Village elder Jerson Ayongchi recounts the origin of the population of Barangay Macalana in the tale of the marriage between an Ifiallig hunter and a rainbow. The hunter comes upon a woman named Tilag (meaning “rainbow”), who is catching frogs by a stream. They live together and have children. The hunter has a paang (a collection of the skulls of deer and the jawbones of wild game), which he hangs on the wall of his hut. Soon, the man notices that each time he comes home from the hunt, some of the animal skulls would go missing. To discover the culprit, he pretends to go out to work in the rice fields all afternoon. At noon he sneaks back home and catches his wife gnawing at an animal’s jaw. In shame, Tilag leaves the next day and never returns, leaving behind their children. Ayongchi declares that the descendants of Tilag, the rainbow, are alive to this day and reside in Barangay Macalana. The Ifiallig believe that members of the Tilag clan are the descendants of that celestial being found at the stream from which the rainbow originates. Tilag is the fifth oldest clan in Barlig Central, following Linglingan, Kiankiangan, Foman-og, and Suptan.

Most of the accounts from village elders like Arfonso Nacleo and Jerson Ayongchi are tales of valor that show the resilient spirit of the Ifiallig. In these stories, the Ifiallig are always victorious and are unconquered by their enemies.
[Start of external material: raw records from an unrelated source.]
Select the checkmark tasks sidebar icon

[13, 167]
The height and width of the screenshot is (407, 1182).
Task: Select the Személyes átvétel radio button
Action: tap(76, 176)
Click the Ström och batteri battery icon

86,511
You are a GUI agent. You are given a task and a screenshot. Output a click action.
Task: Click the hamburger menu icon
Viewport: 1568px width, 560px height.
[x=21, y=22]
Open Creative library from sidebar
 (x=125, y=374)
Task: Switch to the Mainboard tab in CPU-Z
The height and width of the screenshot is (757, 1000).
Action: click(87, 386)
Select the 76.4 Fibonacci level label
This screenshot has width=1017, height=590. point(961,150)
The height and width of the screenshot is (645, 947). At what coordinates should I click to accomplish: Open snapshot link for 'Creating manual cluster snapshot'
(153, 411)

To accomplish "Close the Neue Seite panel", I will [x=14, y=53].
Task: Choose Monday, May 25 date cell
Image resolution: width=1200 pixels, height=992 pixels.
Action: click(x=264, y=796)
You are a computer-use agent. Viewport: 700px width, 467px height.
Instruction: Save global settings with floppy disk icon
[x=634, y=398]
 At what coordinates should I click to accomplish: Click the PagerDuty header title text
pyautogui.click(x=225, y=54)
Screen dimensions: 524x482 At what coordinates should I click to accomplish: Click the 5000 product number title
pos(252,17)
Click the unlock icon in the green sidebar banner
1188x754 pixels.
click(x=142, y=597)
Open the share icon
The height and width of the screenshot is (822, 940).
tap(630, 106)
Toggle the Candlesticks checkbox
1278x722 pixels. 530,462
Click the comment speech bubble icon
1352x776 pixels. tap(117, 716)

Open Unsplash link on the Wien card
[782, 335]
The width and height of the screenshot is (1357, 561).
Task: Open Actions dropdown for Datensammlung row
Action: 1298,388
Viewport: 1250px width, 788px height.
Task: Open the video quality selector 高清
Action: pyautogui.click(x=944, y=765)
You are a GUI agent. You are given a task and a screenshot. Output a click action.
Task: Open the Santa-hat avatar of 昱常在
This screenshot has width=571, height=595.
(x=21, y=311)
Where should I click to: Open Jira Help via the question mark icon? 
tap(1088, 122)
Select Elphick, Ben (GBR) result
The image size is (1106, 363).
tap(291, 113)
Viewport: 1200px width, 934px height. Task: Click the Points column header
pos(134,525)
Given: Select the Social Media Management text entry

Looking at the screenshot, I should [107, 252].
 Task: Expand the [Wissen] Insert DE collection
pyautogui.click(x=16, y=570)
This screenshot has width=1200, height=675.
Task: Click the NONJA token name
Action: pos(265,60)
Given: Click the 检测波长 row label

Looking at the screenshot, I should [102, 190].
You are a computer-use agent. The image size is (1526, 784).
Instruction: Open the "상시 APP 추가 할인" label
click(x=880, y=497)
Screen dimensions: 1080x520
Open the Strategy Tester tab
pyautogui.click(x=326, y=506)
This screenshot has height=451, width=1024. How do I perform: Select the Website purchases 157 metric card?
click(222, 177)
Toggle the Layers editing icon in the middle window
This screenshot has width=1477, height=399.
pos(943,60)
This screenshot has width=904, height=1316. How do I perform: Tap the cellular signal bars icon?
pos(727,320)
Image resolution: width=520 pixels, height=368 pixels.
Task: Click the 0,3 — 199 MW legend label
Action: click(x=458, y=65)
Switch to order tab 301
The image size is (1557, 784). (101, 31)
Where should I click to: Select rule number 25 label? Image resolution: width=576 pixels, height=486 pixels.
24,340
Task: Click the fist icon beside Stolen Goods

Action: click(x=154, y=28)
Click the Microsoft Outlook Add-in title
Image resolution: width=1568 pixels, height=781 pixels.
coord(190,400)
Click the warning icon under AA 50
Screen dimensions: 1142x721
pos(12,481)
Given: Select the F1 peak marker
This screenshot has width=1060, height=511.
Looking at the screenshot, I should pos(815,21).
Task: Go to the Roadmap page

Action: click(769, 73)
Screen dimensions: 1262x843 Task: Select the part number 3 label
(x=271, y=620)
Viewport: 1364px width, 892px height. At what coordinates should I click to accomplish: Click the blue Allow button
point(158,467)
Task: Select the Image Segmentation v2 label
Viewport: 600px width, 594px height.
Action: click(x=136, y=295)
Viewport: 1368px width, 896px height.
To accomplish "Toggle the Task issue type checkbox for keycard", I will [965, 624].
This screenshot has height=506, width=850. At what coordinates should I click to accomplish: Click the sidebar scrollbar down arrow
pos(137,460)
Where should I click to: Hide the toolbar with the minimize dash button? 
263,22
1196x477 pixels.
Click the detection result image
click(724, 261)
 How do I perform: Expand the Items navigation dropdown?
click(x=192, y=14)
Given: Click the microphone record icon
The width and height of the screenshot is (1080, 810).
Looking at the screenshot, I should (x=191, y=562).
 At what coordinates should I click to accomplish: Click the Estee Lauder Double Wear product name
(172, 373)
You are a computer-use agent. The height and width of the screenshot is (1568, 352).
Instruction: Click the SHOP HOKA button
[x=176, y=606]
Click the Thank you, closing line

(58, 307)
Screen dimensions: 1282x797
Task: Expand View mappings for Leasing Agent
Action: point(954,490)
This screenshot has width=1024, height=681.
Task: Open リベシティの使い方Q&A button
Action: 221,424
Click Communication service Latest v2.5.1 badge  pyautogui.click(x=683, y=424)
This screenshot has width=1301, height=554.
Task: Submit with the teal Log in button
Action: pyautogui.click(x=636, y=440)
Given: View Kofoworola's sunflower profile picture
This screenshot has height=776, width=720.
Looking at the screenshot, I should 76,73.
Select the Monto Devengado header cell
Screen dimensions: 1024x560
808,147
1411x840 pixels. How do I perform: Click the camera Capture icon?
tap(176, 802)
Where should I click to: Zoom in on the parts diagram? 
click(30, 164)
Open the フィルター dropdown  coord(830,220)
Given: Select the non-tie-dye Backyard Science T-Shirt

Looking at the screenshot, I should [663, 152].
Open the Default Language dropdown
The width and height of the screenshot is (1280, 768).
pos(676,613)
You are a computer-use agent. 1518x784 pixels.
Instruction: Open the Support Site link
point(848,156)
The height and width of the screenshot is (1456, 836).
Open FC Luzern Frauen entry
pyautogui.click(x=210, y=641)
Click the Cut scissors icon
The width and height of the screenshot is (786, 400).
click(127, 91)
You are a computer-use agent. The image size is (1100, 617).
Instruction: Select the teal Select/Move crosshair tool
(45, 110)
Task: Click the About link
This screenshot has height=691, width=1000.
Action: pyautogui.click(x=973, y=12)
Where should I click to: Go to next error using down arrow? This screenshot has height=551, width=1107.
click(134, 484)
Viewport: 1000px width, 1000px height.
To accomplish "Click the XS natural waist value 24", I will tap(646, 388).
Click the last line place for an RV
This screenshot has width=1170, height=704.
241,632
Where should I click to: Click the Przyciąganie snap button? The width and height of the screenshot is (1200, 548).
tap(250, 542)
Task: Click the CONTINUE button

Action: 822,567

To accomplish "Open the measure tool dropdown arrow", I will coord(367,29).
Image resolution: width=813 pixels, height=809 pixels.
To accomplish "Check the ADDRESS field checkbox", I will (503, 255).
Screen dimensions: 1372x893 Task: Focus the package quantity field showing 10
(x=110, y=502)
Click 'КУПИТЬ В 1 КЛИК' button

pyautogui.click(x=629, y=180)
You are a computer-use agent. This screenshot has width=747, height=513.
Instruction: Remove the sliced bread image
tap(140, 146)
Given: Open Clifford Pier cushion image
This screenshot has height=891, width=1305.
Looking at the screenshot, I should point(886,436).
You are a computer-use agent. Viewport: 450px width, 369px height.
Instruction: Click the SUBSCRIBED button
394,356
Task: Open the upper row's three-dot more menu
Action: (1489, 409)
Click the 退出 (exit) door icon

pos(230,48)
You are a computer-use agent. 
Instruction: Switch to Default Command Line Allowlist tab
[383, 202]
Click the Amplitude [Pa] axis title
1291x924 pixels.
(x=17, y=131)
During the Spanish colonial period, the Bontoc culture area, including Barlig, consistently resisted foreign aggression. Despite Spanish attempts to dominate them for 50 years, Igorot institutions and practices remained intact, and none of the Bontok Igorot went to the school established by the Spaniards. In the 19th century, at least three punitive assaults were launched by the Spaniards against Barlig. Saldero, Bontoc’s last Spanish commander, led a Spanish expedition to Barlig in reprisal for the alleged murder of several people from Talubin and Samoki. The Ifiallig annihilated all but three of the raiding party.

The second attack was carried out by an overwhelming force of Spanish soldiers and Bontok warriors who razed Barlig to the ground. Nevertheless, the Ifiallig’s evasive action resulted in very few casualties among them. After the Spaniards left, the Ifiallig returned to their village and rebuilt their community.

The third recorded assault was led by an officer named Mandicota, who led about a thousand soldiers from Manila, which were complemented by 800 Bontok warriors. The expedition killed only seven Ifiallig villagers while the rest escaped to the mountains.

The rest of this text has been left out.